How do you estimate the chances that agreement will be reached for a single international European solution? To what extent do these national standards differ from one another?
There are certainly efforts to merge the standards. The first harmonization efforts between the French standard and the Berlin Group, as well as in the direction of Poland, have already taken place. It was recognized that the uniform interface is better than proprietary solutions, regardless of whether from a bank or nationally. The European Commission also supports the idea of a uniform interface. However, there are indeed also national characteristics to be considered, such as with the British market, where the competition authorities are requesting that the nine largest banks open themselves up to competition. The requirements there go beyond the PSD2.
Are all requirements and the necessary investment security for the successful implementation of PSD2 otherwise in place?
Not quite. The RTS leaves it up to each bank to decide whether to offer a dedicated interface or whether to open the customer interface and, for example, online banking. At the same time, the RTS requires banks that offer a dedicated interface to also offer an emergency solution, or fallback access. The problem with this is that it involves a second interface, which would cause twice the investment costs among the banks. Under these requirements, no bank will offer standardized, dedicated interfaces, but their own solutions in the form of an adapted customer interface, which is precisely the opposite of what is intended to be achieved with an API standard interface. There is meanwhile an option in the RTS for a bank to free itself from this fallback solution by requesting an exemption from the national bank supervisory authority. This, however, is linked with the meeting of specific requirements for the interface, and the criteria have not yet been established in detail. We are slowly running out of time.

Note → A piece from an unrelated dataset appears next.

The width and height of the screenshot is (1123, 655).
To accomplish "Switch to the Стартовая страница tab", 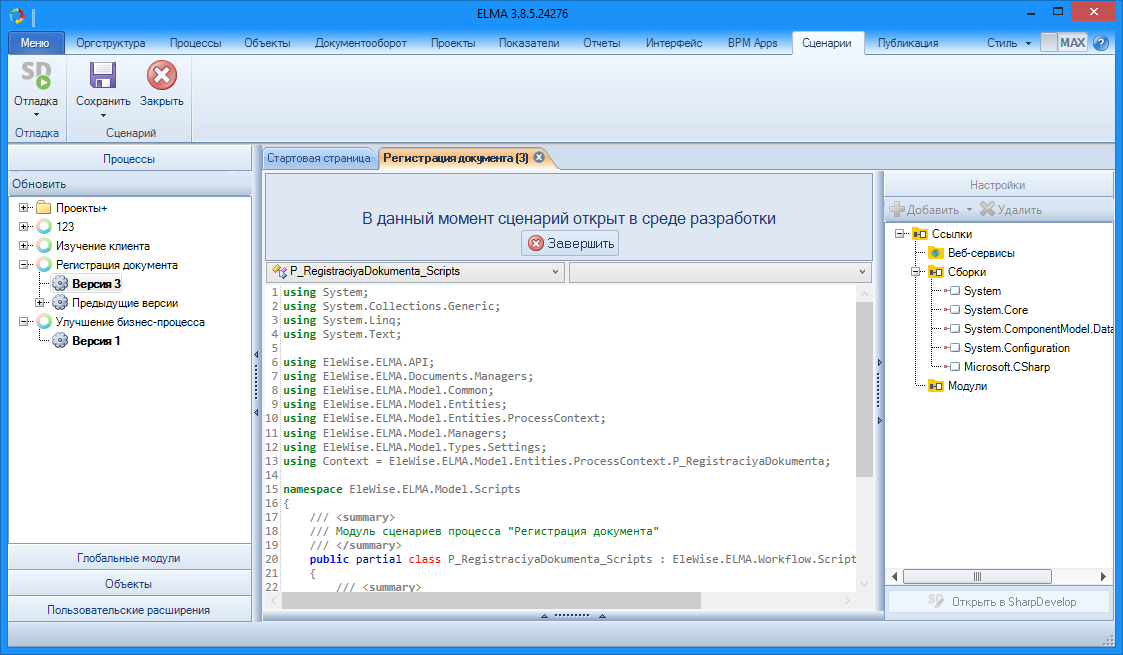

API stands for Application Programming Interface. APIs enable third party providers to use bank customers’ account data and bank functions in connection with these accounts.
Berlin Group is a European initiative that is dedicated to standards, harmonization and thereby interoperability in European payment traffic. This includes mobile P2P payments as well as APIs for PSD2.
PSD2 is the second Payment Services Directive (EU) 2015/2366, which had to be implemented in national legislation by January 2018. Among other things, it stipulates market opening for third party providers (TPPs) in payment traffic.
RTS stands for Regulatory Technical Standards, which the European Banking Authority has defined on behalf of the EU Commission. These were published on 13 March 2018 as a delegated regulation (EU) 2018/389 by the EU Commission. They define rules for strong customer authentication as well as secure technical communication between banks and third-party service providers. They are to be implemented by 14 September 2019.
TPP stands for Third Party Provider. TPPs generally refer to non-banks for which access to bank customers' accounts is permitted subject to conditions (such as through APIs).